### [練習問題]
A. 『王様ランキング』の感想文で、ヒリングの血のつながった息子の名前は何か。
B. 『王様ランキング』の感想文のうち、「今回はアニメ『王様ランキング」を含む語句で始まり「劇の大元だと私は感じました。」で終わる部分を、「剣術」を「弓術」に変えて書き直せ。
C. 『王様ランキング』の感想文を、最後の文の後から書き継げ。

### [本文抜粋]
今回はアニメ『王様ランキング』の感想記事です。優しい物語のはずが、どうして悲劇にもなりえたのか? を理解するいい物語だと思います。
この物語の感想でよく見かけるのが「主要な登場人物が、みんなそれぞれの優しさに溢れている」というものです。そして、まさにその感想の通りだと思います。
それが一番わかりやすいのは、主人公ボッジの義母であるヒリングの振る舞いでしょう。血縁関係はアニメを見ていただくとして、ヒリングにもダイダという血のつながった息子がおり、その子も次の王候補となっています。しかも、ろう者であるボッジと違い、ダイダは特に目立った身体障害はなく、剣術の腕も立つ男の子です。普通に考えれば、彼女は実の息子であるダイダを溺愛し、ボッジを毛嫌いするでしょう。実際、当初では彼女がそんなふうに振る舞っています。
しかし、ボッジが大怪我を負ったとき、彼女はボッジを精一杯魔法で治療し、治療が終わったときに、ボッジが愛おしくてしかたないという表情をするのです。これには正直びっくりしました。そして、彼女とボッジの出会い、二人が絆を結ぶまでの経緯が描かれて……という感じ。もちろん、彼女はダイダも愛しているのですが、それと同じくらいボッジも愛していることがよくわかる一幕です。
この物語、中盤からかなり色々な人が傷つく展開となり、絵柄の割にハードな描写が多いです。しかし、そうした悲しい展開となった元凶の人物ですら、最後には純粋な愛が根元にあることが明かされる。ラスボスでありながら、憎むことができない。主要人物の誰もがそんな描かれ方をしている作品です。
と、ここで感想が終わるわけないじゃないですか。誰もが優しい世界で終わるんだったら、そもそも悲しみなんて生まれないんですよ!(何にキレているんだ?) 先ほど書いた通り、この物語はハードな展開があり、その元凶が愛ゆえ、優しさゆえなのです。で、この優しさの範囲が今回の悲劇の大元だと私は感じました。

### [提供データ]
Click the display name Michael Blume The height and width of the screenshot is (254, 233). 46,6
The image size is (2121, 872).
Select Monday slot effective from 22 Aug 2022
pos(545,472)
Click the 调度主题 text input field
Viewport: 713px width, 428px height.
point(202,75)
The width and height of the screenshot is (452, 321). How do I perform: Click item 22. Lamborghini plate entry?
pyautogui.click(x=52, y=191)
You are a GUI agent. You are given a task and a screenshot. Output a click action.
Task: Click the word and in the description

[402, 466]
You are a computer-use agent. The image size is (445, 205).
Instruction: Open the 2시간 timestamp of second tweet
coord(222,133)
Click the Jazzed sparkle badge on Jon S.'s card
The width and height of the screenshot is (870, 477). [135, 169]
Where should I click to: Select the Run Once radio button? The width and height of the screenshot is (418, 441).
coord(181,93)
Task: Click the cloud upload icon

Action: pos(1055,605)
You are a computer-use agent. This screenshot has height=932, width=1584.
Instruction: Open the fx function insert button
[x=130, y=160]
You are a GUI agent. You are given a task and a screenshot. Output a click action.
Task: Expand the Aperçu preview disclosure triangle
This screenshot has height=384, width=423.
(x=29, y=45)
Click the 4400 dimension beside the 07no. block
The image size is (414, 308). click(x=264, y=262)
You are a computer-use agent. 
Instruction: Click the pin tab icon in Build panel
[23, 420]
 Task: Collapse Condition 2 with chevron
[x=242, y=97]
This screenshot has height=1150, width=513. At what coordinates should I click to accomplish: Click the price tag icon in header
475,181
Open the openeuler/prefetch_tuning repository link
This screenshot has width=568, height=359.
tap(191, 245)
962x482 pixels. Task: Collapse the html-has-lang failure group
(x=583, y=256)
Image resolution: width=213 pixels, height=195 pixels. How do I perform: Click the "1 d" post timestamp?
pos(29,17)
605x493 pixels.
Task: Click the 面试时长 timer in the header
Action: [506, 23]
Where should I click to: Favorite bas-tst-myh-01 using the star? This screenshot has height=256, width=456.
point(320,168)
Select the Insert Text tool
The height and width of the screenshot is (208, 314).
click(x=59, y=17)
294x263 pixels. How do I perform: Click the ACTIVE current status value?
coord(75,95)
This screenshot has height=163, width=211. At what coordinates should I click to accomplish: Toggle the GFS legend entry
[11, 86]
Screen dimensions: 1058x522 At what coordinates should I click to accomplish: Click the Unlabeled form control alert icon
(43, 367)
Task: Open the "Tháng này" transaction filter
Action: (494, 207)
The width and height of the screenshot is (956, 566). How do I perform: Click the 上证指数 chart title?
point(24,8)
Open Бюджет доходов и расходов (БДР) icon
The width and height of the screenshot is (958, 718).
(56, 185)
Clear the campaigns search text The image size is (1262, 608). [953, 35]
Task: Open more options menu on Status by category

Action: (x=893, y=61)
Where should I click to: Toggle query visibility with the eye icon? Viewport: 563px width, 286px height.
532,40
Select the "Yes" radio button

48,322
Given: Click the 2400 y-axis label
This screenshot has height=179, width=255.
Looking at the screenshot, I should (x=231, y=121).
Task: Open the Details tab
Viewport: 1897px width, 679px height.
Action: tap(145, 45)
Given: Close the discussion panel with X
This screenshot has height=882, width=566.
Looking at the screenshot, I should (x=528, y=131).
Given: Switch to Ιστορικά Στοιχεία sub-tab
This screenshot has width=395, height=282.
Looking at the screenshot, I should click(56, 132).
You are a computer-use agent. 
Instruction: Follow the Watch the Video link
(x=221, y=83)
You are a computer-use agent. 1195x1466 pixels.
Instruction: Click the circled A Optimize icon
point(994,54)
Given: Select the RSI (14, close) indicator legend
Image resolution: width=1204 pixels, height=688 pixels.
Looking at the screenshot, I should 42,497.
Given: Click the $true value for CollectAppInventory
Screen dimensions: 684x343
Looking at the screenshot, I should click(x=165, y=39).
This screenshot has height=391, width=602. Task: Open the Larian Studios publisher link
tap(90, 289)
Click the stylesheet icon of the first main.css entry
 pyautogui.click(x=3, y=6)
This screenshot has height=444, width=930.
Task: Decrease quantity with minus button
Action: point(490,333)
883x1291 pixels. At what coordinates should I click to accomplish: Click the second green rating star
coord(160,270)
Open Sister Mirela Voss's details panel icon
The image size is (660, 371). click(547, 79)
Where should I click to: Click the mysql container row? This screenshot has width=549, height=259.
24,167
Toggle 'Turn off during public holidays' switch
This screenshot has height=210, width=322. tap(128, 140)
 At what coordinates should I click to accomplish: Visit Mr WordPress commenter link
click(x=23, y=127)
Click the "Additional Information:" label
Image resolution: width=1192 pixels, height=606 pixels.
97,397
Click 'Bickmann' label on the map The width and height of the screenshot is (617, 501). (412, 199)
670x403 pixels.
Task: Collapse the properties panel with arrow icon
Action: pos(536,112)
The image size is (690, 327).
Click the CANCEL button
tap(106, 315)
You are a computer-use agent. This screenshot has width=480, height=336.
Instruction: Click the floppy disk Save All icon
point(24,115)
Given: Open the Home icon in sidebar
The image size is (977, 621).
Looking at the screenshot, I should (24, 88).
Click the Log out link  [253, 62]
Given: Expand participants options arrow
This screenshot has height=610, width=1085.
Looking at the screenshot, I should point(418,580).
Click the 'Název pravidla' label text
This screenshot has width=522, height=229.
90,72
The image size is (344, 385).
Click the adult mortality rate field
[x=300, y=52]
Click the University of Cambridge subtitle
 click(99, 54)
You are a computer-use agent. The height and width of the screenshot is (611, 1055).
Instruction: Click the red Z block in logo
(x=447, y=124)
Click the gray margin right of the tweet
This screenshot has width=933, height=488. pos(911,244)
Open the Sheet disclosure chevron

### [解答例]
A. ダイダである。

B.
今回はアニメ『王様ランキング』の感想記事です。優しい物語のはずが、どうして悲劇にもなりえたのか? を理解するいい物語だと思います。
この物語の感想でよく見かけるのが「主要な登場人物が、みんなそれぞれの優しさに溢れている」というものです。そして、まさにその感想の通りだと思います。
それが一番わかりやすいのは、主人公ボッジの義母であるヒリングの振る舞いでしょう。血縁関係はアニメを見ていただくとして、ヒリングにもダイダという血のつながった息子がおり、その子も次の王候補となっています。しかも、ろう者であるボッジと違い、ダイダは特に目立った身体障害はなく、弓術の腕も立つ男の子です。普通に考えれば、彼女は実の息子であるダイダを溺愛し、ボッジを毛嫌いするでしょう。実際、当初では彼女がそんなふうに振る舞っています。
しかし、ボッジが大怪我を負ったとき、彼女はボッジを精一杯魔法で治療し、治療が終わったときに、ボッジが愛おしくてしかたないという表情をするのです。これには正直びっくりしました。そして、彼女とボッジの出会い、二人が絆を結ぶまでの経緯が描かれて……という感じ。もちろん、彼女はダイダも愛しているのですが、それと同じくらいボッジも愛していることがよくわかる一幕です。
この物語、中盤からかなり色々な人が傷つく展開となり、絵柄の割にハードな描写が多いです。しかし、そうした悲しい展開となった元凶の人物ですら、最後には純粋な愛が根元にあることが明かされる。ラスボスでありながら、憎むことができない。主要人物の誰もがそんな描かれ方をしている作品です。
と、ここで感想が終わるわけないじゃないですか。誰もが優しい世界で終わるんだったら、そもそも悲しみなんて生まれないんですよ!(何にキレているんだ?) 先ほど書いた通り、この物語はハードな展開があり、その元凶が愛ゆえ、優しさゆえなのです。で、この優しさの範囲が今回の悲劇の大元だと私は感じました。

C.
先ほど書いたヒリング。確かに優しいんですよ、ボッジに。しかし、それ以外の人たちにはヒステリックママにしか見えないんです、率直に言って。優しさの表現の仕方が下手というか、見せる範囲を狭めすぎて誤解を生んでしまっている。そういう優しさの範囲のすれ違いがほとんどの登場人物に起こっていることも感じられます。
その優しさをほんのわずかに外に広げてあげたら、こんな悲しい展開にはならなかったのに、と思わずにはいられません。もちろん、そう思うからこそ各キャラクターへの愛しさが湧いてくるのですが。そうして、最後にはそういうすれ違いをボッジやダイダたちがすべて繋ぎ合わせて、大団円を迎えるというのはさすがでした。これぞカタルシスというやつです。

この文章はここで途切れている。